Learn more about Michigan's child custody and child support laws, including what gets counted as income when calculating support.

(Mich. Comp. Laws §§ 552.605, 552.605a (2024).)

Are Other Child Support Calculators Accurate?

Watch out for websites with so-called child support calculators for Michigan. Unfortunately, there's no guarantee that these calculators are accurate and up-to-date. Michigan updates its child support guidelines regularly, and you usually can't tell whether any of these websites have kept up with the latest changes.

It's best to stick with the official state calculator to get the most accurate amount of child support you may pay or receive. Be aware, however, that this will be an estimate. As explained below, the judge may order a different amount in your case. And, of course, the accuracy of any child support calculation will also depend on the accuracy of the information you provide.

When Child Support May Be Different than the Formula Calculation

Michigan judges must order the amount of support calculated by the formula unless ordering it would be unfair or inappropriate. Examples of circumstances that might justify an amount of support different from the formula amount (called "deviation factors") include:

  • the child has special needs
  • the child has extraordinary educational expenses
  • a parent is a minor
  • a parent has extraordinary medical expenses
  • the judge awards property instead of support for the benefit of the child
  • a parent receives bonus income in varying amounts at irregular intervals, or
  • the child earns an extraordinary income.

(Mich. Comp. Laws § 552.605, 2021 MCSF 1.04(E) (2024).)

How to Apply for Child Support in Michigan

If you're filing for divorce in Michigan, you can request child support as part of that process. You can—and parents often do you—agree on an amount of child support as part of a divorce settlement. You'll have to submit your agreement for a judge to approve. If you agree to an amount that is different than the formula calculation, you'll have to explain your reasons in a deviation addendum. If you can't agree on an amount of support, a judge will decide for you.

You can also apply for support through the Michigan Department of Health and Human Services (MDHHS). You can apply online or print and complete a paper application for child support services. If you aren't married to your child's other parent, MDHHS can help you establish paternity and then apply for support.

How to Collect Child Support in Michigan

You can collect child support directly from the other parent or the Michigan State Disbursement Unit can process payments for you. All new and modified child support orders in Michigan are supposed to include income withholding from the paycheck of the parent who owes support unless both the parents and the judge agree on another payment method.
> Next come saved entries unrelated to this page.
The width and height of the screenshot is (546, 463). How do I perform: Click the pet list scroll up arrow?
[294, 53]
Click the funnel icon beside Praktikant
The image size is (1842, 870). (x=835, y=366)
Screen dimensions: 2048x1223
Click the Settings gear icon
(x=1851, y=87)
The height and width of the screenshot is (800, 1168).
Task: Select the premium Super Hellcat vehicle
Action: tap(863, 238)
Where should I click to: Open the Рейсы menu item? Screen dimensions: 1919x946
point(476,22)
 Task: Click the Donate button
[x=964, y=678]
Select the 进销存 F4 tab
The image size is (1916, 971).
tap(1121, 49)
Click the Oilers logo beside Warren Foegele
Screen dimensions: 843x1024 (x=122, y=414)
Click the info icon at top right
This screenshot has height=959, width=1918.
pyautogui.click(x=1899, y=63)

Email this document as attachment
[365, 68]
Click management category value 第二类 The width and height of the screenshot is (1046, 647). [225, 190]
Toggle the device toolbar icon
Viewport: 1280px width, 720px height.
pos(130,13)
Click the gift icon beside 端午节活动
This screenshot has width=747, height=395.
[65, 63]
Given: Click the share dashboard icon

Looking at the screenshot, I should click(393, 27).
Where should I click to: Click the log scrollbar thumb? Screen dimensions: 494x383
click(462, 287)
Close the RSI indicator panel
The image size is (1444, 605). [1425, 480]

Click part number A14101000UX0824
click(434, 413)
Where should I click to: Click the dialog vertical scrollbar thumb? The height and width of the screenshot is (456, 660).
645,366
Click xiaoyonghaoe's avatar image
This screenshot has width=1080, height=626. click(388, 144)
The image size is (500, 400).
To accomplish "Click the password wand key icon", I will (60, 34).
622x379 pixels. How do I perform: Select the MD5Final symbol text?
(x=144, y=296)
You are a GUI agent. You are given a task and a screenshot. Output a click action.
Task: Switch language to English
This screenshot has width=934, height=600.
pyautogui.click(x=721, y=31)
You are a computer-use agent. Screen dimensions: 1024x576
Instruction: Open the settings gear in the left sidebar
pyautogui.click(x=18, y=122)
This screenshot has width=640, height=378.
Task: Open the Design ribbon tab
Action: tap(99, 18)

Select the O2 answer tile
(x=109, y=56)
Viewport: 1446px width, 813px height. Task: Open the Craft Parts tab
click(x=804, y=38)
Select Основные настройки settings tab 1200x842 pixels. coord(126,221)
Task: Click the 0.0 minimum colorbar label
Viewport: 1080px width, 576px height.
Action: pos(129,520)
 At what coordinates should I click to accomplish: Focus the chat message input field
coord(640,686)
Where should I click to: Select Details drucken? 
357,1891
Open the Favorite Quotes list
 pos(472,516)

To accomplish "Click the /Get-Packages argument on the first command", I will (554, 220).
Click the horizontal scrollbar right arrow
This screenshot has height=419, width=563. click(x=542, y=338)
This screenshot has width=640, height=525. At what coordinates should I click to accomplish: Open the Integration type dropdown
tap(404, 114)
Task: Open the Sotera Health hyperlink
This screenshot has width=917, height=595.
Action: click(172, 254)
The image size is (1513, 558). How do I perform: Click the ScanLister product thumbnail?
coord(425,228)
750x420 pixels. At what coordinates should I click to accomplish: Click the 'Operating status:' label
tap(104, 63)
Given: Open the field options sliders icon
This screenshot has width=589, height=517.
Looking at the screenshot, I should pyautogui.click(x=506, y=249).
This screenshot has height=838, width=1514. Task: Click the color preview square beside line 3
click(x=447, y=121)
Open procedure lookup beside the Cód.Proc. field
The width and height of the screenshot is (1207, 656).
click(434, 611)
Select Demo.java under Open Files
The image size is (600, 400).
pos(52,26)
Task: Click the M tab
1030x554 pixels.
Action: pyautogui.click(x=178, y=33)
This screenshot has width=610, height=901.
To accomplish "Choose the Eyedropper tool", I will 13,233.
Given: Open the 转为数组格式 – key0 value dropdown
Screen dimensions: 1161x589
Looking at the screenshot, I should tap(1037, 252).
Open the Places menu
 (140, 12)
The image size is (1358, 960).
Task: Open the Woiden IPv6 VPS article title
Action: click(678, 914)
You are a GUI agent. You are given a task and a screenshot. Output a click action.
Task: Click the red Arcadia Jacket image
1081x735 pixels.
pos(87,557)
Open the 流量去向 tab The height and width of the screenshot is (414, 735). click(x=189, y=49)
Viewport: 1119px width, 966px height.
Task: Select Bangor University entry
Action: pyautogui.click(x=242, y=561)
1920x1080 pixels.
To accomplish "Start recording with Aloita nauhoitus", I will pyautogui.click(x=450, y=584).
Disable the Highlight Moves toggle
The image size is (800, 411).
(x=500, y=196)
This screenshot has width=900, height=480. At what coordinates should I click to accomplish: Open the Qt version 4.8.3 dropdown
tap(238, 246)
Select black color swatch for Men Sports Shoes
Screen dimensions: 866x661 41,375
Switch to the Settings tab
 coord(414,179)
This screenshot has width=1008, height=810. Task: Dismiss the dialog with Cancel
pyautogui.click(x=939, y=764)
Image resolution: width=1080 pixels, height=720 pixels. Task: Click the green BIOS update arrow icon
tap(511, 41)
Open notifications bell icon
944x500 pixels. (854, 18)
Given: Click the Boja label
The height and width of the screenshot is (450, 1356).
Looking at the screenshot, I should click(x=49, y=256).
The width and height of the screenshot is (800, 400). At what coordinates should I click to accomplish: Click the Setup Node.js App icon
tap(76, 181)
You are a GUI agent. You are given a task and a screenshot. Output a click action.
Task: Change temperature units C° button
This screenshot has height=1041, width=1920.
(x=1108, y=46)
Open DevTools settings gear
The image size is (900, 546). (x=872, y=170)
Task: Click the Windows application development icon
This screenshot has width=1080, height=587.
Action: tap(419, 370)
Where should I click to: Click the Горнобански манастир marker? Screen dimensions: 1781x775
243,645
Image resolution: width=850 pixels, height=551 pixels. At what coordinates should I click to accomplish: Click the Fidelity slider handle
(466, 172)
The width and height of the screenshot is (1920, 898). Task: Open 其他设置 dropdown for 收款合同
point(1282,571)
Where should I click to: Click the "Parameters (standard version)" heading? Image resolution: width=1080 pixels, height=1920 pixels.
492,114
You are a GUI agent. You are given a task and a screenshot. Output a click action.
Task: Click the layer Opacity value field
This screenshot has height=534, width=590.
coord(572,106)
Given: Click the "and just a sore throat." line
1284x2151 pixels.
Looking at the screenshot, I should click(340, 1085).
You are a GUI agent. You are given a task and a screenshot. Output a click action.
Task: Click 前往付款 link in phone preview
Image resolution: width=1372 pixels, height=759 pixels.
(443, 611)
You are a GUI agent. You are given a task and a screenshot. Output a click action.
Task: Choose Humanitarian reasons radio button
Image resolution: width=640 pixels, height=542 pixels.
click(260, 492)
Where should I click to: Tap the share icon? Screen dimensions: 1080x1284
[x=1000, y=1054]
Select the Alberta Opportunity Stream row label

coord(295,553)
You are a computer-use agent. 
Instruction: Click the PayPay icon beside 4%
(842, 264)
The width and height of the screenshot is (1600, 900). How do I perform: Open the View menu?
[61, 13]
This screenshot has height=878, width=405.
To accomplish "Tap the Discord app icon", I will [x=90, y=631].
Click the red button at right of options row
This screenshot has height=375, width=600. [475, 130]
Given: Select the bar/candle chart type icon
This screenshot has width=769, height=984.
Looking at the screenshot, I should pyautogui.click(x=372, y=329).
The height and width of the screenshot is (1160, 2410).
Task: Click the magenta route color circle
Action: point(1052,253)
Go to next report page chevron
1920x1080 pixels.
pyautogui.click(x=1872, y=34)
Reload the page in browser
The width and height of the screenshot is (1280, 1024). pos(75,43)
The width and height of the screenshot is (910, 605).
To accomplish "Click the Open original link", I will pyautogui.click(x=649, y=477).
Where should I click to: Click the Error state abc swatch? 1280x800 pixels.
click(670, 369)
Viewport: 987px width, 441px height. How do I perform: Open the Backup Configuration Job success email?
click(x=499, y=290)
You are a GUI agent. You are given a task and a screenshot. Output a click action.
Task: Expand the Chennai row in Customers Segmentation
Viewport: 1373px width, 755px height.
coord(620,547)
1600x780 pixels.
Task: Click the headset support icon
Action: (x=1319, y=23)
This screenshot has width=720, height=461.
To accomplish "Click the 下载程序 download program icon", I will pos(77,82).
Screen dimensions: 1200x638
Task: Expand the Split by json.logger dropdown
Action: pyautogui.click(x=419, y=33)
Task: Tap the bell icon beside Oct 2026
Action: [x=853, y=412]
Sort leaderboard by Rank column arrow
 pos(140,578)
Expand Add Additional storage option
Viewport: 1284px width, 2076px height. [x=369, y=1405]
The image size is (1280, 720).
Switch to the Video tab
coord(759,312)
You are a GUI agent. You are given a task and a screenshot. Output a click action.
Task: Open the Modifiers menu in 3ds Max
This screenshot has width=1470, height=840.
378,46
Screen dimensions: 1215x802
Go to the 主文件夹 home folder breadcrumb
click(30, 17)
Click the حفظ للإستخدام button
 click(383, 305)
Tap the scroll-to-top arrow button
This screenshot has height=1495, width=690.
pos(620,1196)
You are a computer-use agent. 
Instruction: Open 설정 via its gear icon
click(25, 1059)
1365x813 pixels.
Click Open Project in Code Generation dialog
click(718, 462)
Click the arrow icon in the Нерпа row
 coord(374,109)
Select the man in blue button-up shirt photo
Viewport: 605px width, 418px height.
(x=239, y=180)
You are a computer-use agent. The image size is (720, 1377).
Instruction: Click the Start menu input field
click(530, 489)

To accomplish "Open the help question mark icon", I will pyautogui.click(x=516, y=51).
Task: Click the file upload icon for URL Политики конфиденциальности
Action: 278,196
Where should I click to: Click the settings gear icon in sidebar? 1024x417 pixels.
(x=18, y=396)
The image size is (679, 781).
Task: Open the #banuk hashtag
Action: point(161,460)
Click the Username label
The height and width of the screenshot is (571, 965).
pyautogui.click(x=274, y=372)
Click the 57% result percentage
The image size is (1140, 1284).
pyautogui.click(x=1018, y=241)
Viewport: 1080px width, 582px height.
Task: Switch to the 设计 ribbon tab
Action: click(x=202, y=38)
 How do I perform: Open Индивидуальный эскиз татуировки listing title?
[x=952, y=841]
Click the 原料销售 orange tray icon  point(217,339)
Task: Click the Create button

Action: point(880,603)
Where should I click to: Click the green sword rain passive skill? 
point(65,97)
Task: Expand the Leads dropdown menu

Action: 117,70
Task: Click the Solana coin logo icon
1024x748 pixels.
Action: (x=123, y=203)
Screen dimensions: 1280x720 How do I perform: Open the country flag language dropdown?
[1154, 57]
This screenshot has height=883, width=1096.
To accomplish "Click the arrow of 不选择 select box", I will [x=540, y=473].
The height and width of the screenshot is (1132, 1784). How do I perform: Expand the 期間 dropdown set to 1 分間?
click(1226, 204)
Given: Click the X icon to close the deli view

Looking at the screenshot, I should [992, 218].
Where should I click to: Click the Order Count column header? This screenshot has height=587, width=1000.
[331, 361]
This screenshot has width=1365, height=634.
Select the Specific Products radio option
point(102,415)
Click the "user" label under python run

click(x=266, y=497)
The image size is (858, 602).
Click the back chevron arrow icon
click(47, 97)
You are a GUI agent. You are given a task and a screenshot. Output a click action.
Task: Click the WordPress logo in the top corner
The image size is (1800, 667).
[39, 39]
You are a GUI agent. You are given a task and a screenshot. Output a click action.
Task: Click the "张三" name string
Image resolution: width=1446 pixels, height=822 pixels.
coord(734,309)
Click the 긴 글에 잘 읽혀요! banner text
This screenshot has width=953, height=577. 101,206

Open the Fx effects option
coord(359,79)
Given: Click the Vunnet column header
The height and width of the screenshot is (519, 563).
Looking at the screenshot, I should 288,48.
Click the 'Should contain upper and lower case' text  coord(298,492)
If you're having trouble collecting support payments, Friend of the Court (FOC) is the agency responsible for enforcing child support orders. The agency has many ways to help collect support, including:

  • intercepting income tax refunds, workers' compensation, or unemployment benefits
  • reporting the debt to credit bureaus
  • placing liens on property (like real estate, bank accounts, or insurance claims)
  • license suspensions (including driver's, professional, and sporting), and
  • holding the parent who isn't paying in contempt of court.

(Mich. Comp. Laws § 552.604 (2024).)

How to Change the Amount of Child Support

You can ask a judge to change a child support order by filing a motion regarding support. You might ask a judge for a modification if circumstances have changed since your last order, such as:

  • you've lost your job or your income has decreased
  • the other parent's income has increased
  • you're spending more overnights with your child, or
  • your family size has changed.

You have a right to ask FOC to review a support order once every 36 months. FOC may also initiate a review on its own or at your request if there has been a major change in your circumstances. The minimum threshold for modification is 10% of the current child support amount or $50 per month, whichever is greater.

(Mich. Comp. Laws § 552.517, 2021 MCSF 4.05 (2024).)

Getting Help With Child Support

Calculating child support is complicated. The Michigan Courts offer Michigan Legal Help, a self-help legal resource with tools and information to help you understand and deal with legal matters, including child support.

If you and your co-parent can't agree on child custody, support, or both, you might need a lawyer's help. An experienced lawyer can answer your questions, help you negotiate an agreement that works for you and your child, and advocate for you in court if it comes to that.